Monday, February 18, 2013

Imago Dei

Even the sharpest tool in the shed is just a tool dead and dumb,
having no will in its wielding, but always yielding to be used
according to the workman's intent. To swing, to stay; to be sharp,
to rust—there are no choices to be faced in the life of an axe.

Thus, another analogy falls of short explaining human liberty:
the axe is heaped with the stick and the stone and worthless
grimy coins—while free will and the human paradox stands
as a thing too bizarre to be compared with any other referent.

We are cursed to stand as unaccompanied anomalies, whose
every portrait is smudged and blurred.
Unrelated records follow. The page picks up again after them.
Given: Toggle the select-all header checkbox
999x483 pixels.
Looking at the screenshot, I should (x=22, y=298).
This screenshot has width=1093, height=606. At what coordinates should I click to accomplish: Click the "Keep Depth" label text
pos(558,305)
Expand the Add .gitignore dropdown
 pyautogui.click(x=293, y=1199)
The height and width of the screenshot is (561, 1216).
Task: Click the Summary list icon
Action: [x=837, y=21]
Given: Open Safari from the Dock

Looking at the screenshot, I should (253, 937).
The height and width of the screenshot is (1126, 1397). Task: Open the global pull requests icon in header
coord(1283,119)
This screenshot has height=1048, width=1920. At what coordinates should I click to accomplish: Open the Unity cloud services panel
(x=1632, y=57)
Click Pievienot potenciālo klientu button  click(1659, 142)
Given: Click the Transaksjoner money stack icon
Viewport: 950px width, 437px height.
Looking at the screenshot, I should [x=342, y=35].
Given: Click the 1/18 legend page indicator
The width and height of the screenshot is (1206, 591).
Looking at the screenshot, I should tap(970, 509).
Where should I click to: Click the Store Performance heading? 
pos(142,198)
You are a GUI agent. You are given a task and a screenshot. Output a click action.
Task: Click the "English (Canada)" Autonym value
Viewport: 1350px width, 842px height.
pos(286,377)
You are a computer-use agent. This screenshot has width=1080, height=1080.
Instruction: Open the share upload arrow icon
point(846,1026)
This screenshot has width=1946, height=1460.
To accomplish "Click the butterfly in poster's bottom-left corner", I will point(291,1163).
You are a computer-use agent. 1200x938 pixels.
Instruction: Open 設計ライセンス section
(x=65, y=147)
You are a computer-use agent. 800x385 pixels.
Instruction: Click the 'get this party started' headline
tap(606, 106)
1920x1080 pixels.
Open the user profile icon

But this is to be expected
of creatures made in the image of the Undepicted; whose life lets
no image be its grave, except perhaps mysterious and mortal man.

Despite, and yet somehow even through, our frequent falls
he saves images, those broken but beloved analogies, restoring
his much-mangled form into greater clarity. He holds that stick
pushing the stone, such that his hand moves within the lonely pebble.

His face emerges as he polishes the past from an unwashed coin as
words are reminding through shining from whom the wealth came.
By now we see that it is still a forester's will, which sharpens and
swings. But without an axe, we ask, what work would be done at all?

While he could not be held in any meager analogy, he despises none
of the stories each tries to tell. To be big is to celebrate in the small
and to see one's character depicted in the discarded images. Perhaps,
we like-fated beings might, in every gifted day, humbly do the same.